Dialogues of the Deaf - Today's Insight - September 19, 2019
It is impossible to overemphasize the immense need humans have to be really listened to, to be taken seriously, to be understood. No one can develop freely in this world and find a full life without feeling understood by at least one other person . . . .
Listen to the conversations of our world, between nations as well as those between couples. They are for the most part dialogues of the deaf.1
So wrote Dr. Paul Tournier, the eminent Swiss psychiatrist and author. His words convict me. They usually do . . . but these especially. Because they probe at an area of weakness in my own life. Not a glaring weakness; a subtle one. One that I'm able to hide from most folks because I'm often the one who's expected to talk. But some time ago it began to dawn on me that I needed to cultivate a discipline far more difficult than talking . . . and one that required an exceptional amount of skill.
I don't mean just hearing. Not simply smiling and nodding while somebody's mouth is moving. Not merely staying quiet until it's "your turn" to say something. All of us are good at that game—cultivated in the grocery store, local laundromat, or on the front steps of the church building.
Dialogues of the deaf! Sounds come from voice boxes; guttural noises are shaped into words by tongues and lips. But so little is listened to—I mean really taken in. As Samuel Butler once stated: "It takes two people to say a thing—a sayer and a sayee. The one is just as essential to any true saying as the other."2
Illustration: Children. They express their feelings. Deep down in their fragile, inner wells are a multitude of needs, questions, hurts, and longings. Like a tiny bucket, their tongues splash out these things. The busy, insensitive, preoccupied parent, steamrolling through the day, misses many a cue and sails right past choice moments never to be repeated.
Or how about the person we spot without Christ? Have you ever practiced listening evangelism? Unless we're careful we usually unload the goods and go for the win. But people bruise easily. Sometimes irreparably. We must take care not to fold, spindle, mutilate, or assault! Sure, the gospel must ultimately be shared, but taking the time to listen patiently and respond calmly is an essential part of the process. I nodded with agreement when I read the admonishment of a rough and ready tycoon as he began the meeting with: "Now listen slowly!"

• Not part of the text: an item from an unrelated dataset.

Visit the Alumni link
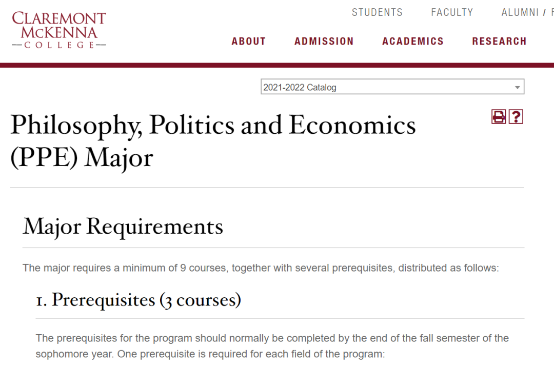554x368 pixels. [x=520, y=12]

Check out Christ with the woman at the well (John 4). He could have blown her away with an endless barrage of verbal artillery. He didn't. He genuinely listened when she spoke; He "listened slowly." He read the lines of anxiety on her face and felt the weight of guilt in her heart. As she talked, He peered deeply into the well of her soul. It wasn't long before she found herself completely open, yet not once did she feel forced or needlessly embarrassed. His secret? He listened. He studied every word, each expression. Even the tone of her voice.
What does it take? Several things. Rare qualities. Like caring. Time. Unselfishness. Concentration. Holding the other person in high esteem. Sensitivity. Tolerance. Patience. Self-control. And—perhaps most of all—allowing room for silence while the other person is thinking and trying to get the words out. Wise is the listener who doesn't feel compelled to fill up all the blank spaces with verbiage.
The hearing ear and the seeing eye,
The LORD has made both of them.
Two ears. Two eyes. Only one mouth. Maybe that should tell us something. I challenge you to join me in becoming a better listener. With your mate. Your friends. Your kids. Your boss. Your teacher. Your pupils. Your clients. Your fellow Christians as well as those who need to meet Christ.
If those who battle with blindness need Seeing Eye dogs, we can be certain that those who struggle through dialogues of the deaf need Hearing Ear friends.
1. Paul Tournier, To Understand Each Other (Atlanta: John Knox, 1967), 8.
2. Samuel Butler, "The Art of Listening," The Royal Bank of Canada Monthly Letter 60, no. 1 (1979), 2.